### Your objective
The records below are to be reproduced word for word.

Segment Start: Input data

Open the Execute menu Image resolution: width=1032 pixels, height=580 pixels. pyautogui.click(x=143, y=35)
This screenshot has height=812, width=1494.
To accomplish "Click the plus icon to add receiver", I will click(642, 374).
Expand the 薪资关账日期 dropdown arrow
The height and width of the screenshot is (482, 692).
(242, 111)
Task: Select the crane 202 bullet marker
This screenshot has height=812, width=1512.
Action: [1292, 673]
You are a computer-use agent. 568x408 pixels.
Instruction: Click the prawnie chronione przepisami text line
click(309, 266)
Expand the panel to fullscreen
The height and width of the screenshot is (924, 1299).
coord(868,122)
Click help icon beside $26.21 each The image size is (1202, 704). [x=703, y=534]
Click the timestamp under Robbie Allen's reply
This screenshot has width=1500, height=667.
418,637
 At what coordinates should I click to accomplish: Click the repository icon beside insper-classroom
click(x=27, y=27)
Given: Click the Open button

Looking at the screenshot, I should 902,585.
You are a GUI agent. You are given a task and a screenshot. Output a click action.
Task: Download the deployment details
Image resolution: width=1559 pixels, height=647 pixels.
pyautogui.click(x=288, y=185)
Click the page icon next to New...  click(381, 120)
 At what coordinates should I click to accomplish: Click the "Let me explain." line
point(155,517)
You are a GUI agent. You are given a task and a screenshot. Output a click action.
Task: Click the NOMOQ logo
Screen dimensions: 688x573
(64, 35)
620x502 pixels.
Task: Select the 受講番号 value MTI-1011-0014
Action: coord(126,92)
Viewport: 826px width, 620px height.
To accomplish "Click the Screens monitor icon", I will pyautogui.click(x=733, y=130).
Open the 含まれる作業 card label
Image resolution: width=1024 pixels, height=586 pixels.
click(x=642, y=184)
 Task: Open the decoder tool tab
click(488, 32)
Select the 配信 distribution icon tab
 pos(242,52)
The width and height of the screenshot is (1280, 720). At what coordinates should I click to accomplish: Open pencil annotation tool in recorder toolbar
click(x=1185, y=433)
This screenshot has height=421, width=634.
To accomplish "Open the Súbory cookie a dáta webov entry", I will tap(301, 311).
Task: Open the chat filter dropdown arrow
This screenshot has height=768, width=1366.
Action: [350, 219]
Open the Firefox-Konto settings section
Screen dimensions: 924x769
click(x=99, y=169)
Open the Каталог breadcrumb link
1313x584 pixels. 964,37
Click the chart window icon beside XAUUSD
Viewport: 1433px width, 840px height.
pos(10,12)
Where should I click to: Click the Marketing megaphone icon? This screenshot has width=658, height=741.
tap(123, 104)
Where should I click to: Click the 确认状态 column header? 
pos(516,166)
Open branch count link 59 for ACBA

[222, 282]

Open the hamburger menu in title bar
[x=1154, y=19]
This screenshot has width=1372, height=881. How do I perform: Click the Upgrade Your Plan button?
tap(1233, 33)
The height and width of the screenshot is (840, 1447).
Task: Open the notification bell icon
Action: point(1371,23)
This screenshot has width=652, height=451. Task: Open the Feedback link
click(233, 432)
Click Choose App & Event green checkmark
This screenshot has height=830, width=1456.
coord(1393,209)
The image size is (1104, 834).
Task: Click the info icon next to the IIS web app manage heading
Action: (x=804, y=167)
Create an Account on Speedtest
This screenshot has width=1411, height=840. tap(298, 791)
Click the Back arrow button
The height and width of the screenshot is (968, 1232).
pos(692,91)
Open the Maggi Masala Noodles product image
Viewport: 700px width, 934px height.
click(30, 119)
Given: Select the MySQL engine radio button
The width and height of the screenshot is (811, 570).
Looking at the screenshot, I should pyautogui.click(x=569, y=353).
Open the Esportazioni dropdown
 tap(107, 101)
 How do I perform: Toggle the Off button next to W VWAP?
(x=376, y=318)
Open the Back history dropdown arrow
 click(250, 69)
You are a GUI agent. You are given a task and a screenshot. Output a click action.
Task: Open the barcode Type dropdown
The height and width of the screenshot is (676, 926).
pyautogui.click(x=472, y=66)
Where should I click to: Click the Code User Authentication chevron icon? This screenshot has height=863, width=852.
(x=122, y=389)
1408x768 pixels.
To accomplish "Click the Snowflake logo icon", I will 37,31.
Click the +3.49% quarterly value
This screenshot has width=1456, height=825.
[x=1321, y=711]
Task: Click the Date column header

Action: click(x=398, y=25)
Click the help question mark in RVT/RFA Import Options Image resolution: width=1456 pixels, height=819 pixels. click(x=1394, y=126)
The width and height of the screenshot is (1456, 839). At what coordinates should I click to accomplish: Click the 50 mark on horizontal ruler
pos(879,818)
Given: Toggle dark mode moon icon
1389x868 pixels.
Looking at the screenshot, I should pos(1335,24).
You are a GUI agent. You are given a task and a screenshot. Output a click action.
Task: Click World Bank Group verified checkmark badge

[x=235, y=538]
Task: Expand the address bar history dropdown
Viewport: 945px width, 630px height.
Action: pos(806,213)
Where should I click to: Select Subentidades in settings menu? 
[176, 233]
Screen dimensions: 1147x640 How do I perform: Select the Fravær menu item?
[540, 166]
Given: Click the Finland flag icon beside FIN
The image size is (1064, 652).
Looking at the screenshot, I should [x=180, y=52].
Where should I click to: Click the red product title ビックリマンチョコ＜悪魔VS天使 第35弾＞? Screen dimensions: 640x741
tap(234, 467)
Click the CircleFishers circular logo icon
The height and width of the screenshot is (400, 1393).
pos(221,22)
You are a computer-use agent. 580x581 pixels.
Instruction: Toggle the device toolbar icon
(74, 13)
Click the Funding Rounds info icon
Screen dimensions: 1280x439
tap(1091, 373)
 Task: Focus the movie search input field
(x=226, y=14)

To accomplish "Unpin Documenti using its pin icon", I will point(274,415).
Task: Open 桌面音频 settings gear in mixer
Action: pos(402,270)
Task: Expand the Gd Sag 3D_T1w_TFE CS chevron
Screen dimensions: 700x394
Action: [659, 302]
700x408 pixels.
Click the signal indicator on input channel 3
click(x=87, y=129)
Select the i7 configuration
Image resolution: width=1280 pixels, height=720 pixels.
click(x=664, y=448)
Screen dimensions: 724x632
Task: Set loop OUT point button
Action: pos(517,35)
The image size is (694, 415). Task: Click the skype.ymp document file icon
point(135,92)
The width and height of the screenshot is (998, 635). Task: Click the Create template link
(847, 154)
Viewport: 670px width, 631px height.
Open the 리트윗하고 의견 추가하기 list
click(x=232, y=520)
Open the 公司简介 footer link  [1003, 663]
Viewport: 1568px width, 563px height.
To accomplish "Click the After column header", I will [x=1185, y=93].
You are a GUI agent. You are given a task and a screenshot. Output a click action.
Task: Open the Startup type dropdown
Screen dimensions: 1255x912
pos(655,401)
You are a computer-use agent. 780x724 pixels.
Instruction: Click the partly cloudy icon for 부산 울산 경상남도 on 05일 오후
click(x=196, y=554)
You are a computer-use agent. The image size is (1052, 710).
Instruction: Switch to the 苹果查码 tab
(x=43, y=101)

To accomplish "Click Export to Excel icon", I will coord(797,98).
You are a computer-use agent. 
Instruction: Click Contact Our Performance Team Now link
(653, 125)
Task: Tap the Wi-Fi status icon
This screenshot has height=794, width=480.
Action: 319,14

Segment End: Input data

### Exercise solution
Open the Execute menu Image resolution: width=1032 pixels, height=580 pixels. pyautogui.click(x=143, y=35)
This screenshot has height=812, width=1494.
To accomplish "Click the plus icon to add receiver", I will click(642, 374).
Expand the 薪资关账日期 dropdown arrow
The height and width of the screenshot is (482, 692).
(242, 111)
Task: Select the crane 202 bullet marker
This screenshot has height=812, width=1512.
Action: [1292, 673]
You are a computer-use agent. 568x408 pixels.
Instruction: Click the prawnie chronione przepisami text line
click(309, 266)
Expand the panel to fullscreen
The height and width of the screenshot is (924, 1299).
coord(868,122)
Click help icon beside $26.21 each The image size is (1202, 704). [x=703, y=534]
Click the timestamp under Robbie Allen's reply
This screenshot has width=1500, height=667.
418,637
 At what coordinates should I click to accomplish: Click the repository icon beside insper-classroom
click(x=27, y=27)
Given: Click the Open button

Looking at the screenshot, I should 902,585.
You are a GUI agent. You are given a task and a screenshot. Output a click action.
Task: Download the deployment details
Image resolution: width=1559 pixels, height=647 pixels.
pyautogui.click(x=288, y=185)
Click the page icon next to New...  click(381, 120)
 At what coordinates should I click to accomplish: Click the "Let me explain." line
point(155,517)
You are a GUI agent. You are given a task and a screenshot. Output a click action.
Task: Click the NOMOQ logo
Screen dimensions: 688x573
(64, 35)
620x502 pixels.
Task: Select the 受講番号 value MTI-1011-0014
Action: coord(126,92)
Viewport: 826px width, 620px height.
To accomplish "Click the Screens monitor icon", I will pyautogui.click(x=733, y=130).
Open the 含まれる作業 card label
Image resolution: width=1024 pixels, height=586 pixels.
click(x=642, y=184)
 Task: Open the decoder tool tab
click(488, 32)
Select the 配信 distribution icon tab
 pos(242,52)
The width and height of the screenshot is (1280, 720). At what coordinates should I click to accomplish: Open pencil annotation tool in recorder toolbar
click(x=1185, y=433)
This screenshot has height=421, width=634.
To accomplish "Open the Súbory cookie a dáta webov entry", I will tap(301, 311).
Task: Open the chat filter dropdown arrow
This screenshot has height=768, width=1366.
Action: [350, 219]
Open the Firefox-Konto settings section
Screen dimensions: 924x769
click(x=99, y=169)
Open the Каталог breadcrumb link
1313x584 pixels. 964,37
Click the chart window icon beside XAUUSD
Viewport: 1433px width, 840px height.
pos(10,12)
Where should I click to: Click the Marketing megaphone icon? This screenshot has width=658, height=741.
tap(123, 104)
Where should I click to: Click the 确认状态 column header? 
pos(516,166)
Open branch count link 59 for ACBA

[222, 282]

Open the hamburger menu in title bar
[x=1154, y=19]
This screenshot has width=1372, height=881. How do I perform: Click the Upgrade Your Plan button?
tap(1233, 33)
The height and width of the screenshot is (840, 1447).
Task: Open the notification bell icon
Action: point(1371,23)
This screenshot has width=652, height=451. Task: Open the Feedback link
click(233, 432)
Click Choose App & Event green checkmark
This screenshot has height=830, width=1456.
coord(1393,209)
The image size is (1104, 834).
Task: Click the info icon next to the IIS web app manage heading
Action: (x=804, y=167)
Create an Account on Speedtest
This screenshot has width=1411, height=840. tap(298, 791)
Click the Back arrow button
The height and width of the screenshot is (968, 1232).
pos(692,91)
Open the Maggi Masala Noodles product image
Viewport: 700px width, 934px height.
click(30, 119)
Given: Select the MySQL engine radio button
The width and height of the screenshot is (811, 570).
Looking at the screenshot, I should pyautogui.click(x=569, y=353).
Open the Esportazioni dropdown
 tap(107, 101)
 How do I perform: Toggle the Off button next to W VWAP?
(x=376, y=318)
Open the Back history dropdown arrow
 click(250, 69)
You are a GUI agent. You are given a task and a screenshot. Output a click action.
Task: Open the barcode Type dropdown
The height and width of the screenshot is (676, 926).
pyautogui.click(x=472, y=66)
Where should I click to: Click the Code User Authentication chevron icon? This screenshot has height=863, width=852.
(x=122, y=389)
1408x768 pixels.
To accomplish "Click the Snowflake logo icon", I will 37,31.
Click the +3.49% quarterly value
This screenshot has width=1456, height=825.
[x=1321, y=711]
Task: Click the Date column header

Action: click(x=398, y=25)
Click the help question mark in RVT/RFA Import Options Image resolution: width=1456 pixels, height=819 pixels. click(x=1394, y=126)
The width and height of the screenshot is (1456, 839). At what coordinates should I click to accomplish: Click the 50 mark on horizontal ruler
pos(879,818)
Given: Toggle dark mode moon icon
1389x868 pixels.
Looking at the screenshot, I should pos(1335,24).
You are a GUI agent. You are given a task and a screenshot. Output a click action.
Task: Click World Bank Group verified checkmark badge

[x=235, y=538]
Task: Expand the address bar history dropdown
Viewport: 945px width, 630px height.
Action: pos(806,213)
Where should I click to: Select Subentidades in settings menu? 
[176, 233]
Screen dimensions: 1147x640 How do I perform: Select the Fravær menu item?
[540, 166]
Given: Click the Finland flag icon beside FIN
The image size is (1064, 652).
Looking at the screenshot, I should [x=180, y=52].
Where should I click to: Click the red product title ビックリマンチョコ＜悪魔VS天使 第35弾＞? Screen dimensions: 640x741
tap(234, 467)
Click the CircleFishers circular logo icon
The height and width of the screenshot is (400, 1393).
pos(221,22)
You are a computer-use agent. 580x581 pixels.
Instruction: Toggle the device toolbar icon
(74, 13)
Click the Funding Rounds info icon
Screen dimensions: 1280x439
tap(1091, 373)
 Task: Focus the movie search input field
(x=226, y=14)

To accomplish "Unpin Documenti using its pin icon", I will point(274,415).
Task: Open 桌面音频 settings gear in mixer
Action: pos(402,270)
Task: Expand the Gd Sag 3D_T1w_TFE CS chevron
Screen dimensions: 700x394
Action: [659, 302]
700x408 pixels.
Click the signal indicator on input channel 3
click(x=87, y=129)
Select the i7 configuration
Image resolution: width=1280 pixels, height=720 pixels.
click(x=664, y=448)
Screen dimensions: 724x632
Task: Set loop OUT point button
Action: pos(517,35)
The image size is (694, 415). Task: Click the skype.ymp document file icon
point(135,92)
The width and height of the screenshot is (998, 635). Task: Click the Create template link
(847, 154)
Viewport: 670px width, 631px height.
Open the 리트윗하고 의견 추가하기 list
click(x=232, y=520)
Open the 公司简介 footer link  [1003, 663]
Viewport: 1568px width, 563px height.
To accomplish "Click the After column header", I will [x=1185, y=93].
You are a GUI agent. You are given a task and a screenshot. Output a click action.
Task: Open the Startup type dropdown
Screen dimensions: 1255x912
pos(655,401)
You are a computer-use agent. 780x724 pixels.
Instruction: Click the partly cloudy icon for 부산 울산 경상남도 on 05일 오후
click(x=196, y=554)
You are a computer-use agent. The image size is (1052, 710).
Instruction: Switch to the 苹果查码 tab
(x=43, y=101)

To accomplish "Click Export to Excel icon", I will coord(797,98).
You are a computer-use agent. 
Instruction: Click Contact Our Performance Team Now link
(653, 125)
Task: Tap the Wi-Fi status icon
This screenshot has height=794, width=480.
Action: 319,14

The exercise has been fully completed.